:: What to produce ::
What is needed is each line of the data below that holds the string "computer".

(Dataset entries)
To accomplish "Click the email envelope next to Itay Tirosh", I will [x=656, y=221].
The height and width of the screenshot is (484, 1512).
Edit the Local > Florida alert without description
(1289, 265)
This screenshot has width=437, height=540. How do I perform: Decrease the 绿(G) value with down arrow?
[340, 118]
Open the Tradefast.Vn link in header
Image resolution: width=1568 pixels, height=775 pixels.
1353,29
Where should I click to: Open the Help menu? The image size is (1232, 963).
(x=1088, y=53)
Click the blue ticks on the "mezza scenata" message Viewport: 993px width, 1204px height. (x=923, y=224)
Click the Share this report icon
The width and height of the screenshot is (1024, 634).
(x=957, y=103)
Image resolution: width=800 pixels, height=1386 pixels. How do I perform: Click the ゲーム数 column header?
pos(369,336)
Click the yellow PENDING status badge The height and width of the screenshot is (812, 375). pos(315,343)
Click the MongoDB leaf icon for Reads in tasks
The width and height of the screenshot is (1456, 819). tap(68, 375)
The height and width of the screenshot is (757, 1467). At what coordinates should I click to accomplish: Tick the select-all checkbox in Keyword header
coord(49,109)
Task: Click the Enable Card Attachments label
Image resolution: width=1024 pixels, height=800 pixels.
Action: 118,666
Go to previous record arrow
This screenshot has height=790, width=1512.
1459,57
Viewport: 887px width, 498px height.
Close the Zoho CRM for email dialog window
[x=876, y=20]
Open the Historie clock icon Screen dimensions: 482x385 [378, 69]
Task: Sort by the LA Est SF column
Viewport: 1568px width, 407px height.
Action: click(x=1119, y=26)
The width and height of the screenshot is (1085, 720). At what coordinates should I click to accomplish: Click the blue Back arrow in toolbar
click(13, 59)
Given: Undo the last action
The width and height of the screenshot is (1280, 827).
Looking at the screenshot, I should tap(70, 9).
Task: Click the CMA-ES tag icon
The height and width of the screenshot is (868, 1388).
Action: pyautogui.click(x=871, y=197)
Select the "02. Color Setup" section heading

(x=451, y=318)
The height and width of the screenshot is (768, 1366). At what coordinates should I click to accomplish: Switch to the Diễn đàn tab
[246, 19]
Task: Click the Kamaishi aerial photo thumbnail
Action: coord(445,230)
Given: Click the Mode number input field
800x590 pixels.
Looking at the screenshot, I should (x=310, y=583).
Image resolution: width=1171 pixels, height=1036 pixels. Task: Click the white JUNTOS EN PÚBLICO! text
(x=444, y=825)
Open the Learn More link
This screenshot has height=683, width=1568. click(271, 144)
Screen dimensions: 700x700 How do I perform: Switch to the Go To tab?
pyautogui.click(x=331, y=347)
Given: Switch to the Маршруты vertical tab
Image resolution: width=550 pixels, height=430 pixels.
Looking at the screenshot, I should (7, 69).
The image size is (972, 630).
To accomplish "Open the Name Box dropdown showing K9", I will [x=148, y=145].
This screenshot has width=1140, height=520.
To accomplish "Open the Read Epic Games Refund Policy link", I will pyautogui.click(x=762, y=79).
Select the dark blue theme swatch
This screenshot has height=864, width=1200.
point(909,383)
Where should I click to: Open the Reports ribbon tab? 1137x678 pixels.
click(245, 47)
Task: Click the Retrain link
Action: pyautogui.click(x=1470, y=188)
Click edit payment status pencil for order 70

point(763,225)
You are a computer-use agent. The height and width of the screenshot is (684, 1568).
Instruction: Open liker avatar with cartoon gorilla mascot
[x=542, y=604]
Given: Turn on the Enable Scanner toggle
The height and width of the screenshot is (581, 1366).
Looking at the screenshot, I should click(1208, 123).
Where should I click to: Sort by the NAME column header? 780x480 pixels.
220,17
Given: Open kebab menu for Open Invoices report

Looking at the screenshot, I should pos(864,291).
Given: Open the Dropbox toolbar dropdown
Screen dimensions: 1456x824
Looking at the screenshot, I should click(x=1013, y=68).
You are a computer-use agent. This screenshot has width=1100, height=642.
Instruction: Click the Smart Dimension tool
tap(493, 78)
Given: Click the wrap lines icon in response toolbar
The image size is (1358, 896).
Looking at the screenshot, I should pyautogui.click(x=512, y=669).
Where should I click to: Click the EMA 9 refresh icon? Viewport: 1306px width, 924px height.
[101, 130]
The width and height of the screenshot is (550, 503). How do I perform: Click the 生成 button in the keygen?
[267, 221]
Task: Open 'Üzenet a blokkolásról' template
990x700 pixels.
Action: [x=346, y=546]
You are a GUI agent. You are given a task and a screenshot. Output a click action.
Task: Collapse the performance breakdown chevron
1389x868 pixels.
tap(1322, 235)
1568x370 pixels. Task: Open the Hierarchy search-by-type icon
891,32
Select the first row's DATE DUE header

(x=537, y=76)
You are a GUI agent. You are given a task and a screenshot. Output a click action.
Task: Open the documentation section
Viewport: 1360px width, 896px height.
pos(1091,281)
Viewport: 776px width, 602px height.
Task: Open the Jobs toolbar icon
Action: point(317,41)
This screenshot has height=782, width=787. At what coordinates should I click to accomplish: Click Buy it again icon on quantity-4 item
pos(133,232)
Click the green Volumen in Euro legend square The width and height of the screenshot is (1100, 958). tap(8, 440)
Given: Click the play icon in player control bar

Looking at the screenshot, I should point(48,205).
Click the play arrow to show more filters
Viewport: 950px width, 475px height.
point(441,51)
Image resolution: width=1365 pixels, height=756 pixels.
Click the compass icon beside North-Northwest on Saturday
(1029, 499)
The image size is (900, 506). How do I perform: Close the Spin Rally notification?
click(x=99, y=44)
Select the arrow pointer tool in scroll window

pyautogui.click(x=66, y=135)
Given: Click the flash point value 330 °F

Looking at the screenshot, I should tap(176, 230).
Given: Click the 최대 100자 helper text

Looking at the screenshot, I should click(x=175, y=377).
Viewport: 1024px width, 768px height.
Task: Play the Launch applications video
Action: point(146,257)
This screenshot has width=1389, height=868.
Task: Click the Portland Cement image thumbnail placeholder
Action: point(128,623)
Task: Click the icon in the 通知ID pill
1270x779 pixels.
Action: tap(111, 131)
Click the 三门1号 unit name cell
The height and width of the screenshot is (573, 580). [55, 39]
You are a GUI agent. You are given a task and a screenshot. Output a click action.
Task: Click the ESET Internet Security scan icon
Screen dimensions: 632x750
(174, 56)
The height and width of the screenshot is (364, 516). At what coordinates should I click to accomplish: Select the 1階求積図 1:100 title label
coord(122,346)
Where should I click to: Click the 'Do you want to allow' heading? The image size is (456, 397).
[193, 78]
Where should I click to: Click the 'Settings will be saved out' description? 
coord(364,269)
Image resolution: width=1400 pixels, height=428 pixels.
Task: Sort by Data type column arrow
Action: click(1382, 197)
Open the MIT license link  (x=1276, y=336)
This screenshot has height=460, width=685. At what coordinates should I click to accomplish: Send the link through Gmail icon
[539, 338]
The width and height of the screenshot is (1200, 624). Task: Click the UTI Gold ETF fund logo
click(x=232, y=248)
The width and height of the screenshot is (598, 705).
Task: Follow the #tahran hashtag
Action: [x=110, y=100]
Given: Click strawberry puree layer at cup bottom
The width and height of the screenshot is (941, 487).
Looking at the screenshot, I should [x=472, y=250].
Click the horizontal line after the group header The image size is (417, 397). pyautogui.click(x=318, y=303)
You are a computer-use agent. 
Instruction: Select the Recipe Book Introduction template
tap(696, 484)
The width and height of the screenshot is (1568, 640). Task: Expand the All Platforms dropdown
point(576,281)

:: Written response ::
You are a computer-use agent. The height and width of the screenshot is (684, 1568).
You are a computer-use agent. This screenshot has width=1100, height=642.
You are a computer-use agent. 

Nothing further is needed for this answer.